# Source data
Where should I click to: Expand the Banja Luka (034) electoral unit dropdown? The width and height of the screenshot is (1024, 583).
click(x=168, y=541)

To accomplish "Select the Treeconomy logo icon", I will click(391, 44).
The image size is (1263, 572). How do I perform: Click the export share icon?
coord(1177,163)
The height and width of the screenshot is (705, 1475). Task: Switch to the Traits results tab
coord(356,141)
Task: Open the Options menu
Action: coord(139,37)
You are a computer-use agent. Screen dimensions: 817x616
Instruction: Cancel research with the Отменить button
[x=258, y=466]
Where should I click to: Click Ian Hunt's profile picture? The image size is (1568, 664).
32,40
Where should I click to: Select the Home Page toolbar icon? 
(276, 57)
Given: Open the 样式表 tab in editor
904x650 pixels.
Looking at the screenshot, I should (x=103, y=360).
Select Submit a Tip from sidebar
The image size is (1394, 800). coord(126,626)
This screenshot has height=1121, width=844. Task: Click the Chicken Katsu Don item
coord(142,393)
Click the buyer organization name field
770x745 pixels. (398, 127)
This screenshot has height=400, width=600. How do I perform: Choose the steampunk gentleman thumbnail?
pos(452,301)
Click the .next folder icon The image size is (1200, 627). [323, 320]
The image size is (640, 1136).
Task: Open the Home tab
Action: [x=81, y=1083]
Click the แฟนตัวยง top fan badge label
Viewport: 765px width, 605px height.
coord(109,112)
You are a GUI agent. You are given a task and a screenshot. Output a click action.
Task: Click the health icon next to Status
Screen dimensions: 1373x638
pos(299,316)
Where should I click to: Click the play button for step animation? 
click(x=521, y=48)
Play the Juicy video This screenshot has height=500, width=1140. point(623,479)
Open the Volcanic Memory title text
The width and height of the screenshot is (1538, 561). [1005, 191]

# About this task
Each record must be repeated exactly as it appears above.

# Output
Where should I click to: Expand the Banja Luka (034) electoral unit dropdown? The width and height of the screenshot is (1024, 583).
click(x=168, y=541)

To accomplish "Select the Treeconomy logo icon", I will click(391, 44).
The image size is (1263, 572). How do I perform: Click the export share icon?
coord(1177,163)
The height and width of the screenshot is (705, 1475). Task: Switch to the Traits results tab
coord(356,141)
Task: Open the Options menu
Action: coord(139,37)
You are a computer-use agent. Screen dimensions: 817x616
Instruction: Cancel research with the Отменить button
[x=258, y=466]
Where should I click to: Click Ian Hunt's profile picture? The image size is (1568, 664).
32,40
Where should I click to: Select the Home Page toolbar icon? 
(276, 57)
Given: Open the 样式表 tab in editor
904x650 pixels.
Looking at the screenshot, I should (x=103, y=360).
Select Submit a Tip from sidebar
The image size is (1394, 800). coord(126,626)
This screenshot has height=1121, width=844. Task: Click the Chicken Katsu Don item
coord(142,393)
Click the buyer organization name field
770x745 pixels. (398, 127)
This screenshot has height=400, width=600. How do I perform: Choose the steampunk gentleman thumbnail?
pos(452,301)
Click the .next folder icon The image size is (1200, 627). [323, 320]
The image size is (640, 1136).
Task: Open the Home tab
Action: [x=81, y=1083]
Click the แฟนตัวยง top fan badge label
Viewport: 765px width, 605px height.
coord(109,112)
You are a GUI agent. You are given a task and a screenshot. Output a click action.
Task: Click the health icon next to Status
Screen dimensions: 1373x638
pos(299,316)
Where should I click to: Click the play button for step animation? 
click(x=521, y=48)
Play the Juicy video This screenshot has height=500, width=1140. point(623,479)
Open the Volcanic Memory title text
The width and height of the screenshot is (1538, 561). [1005, 191]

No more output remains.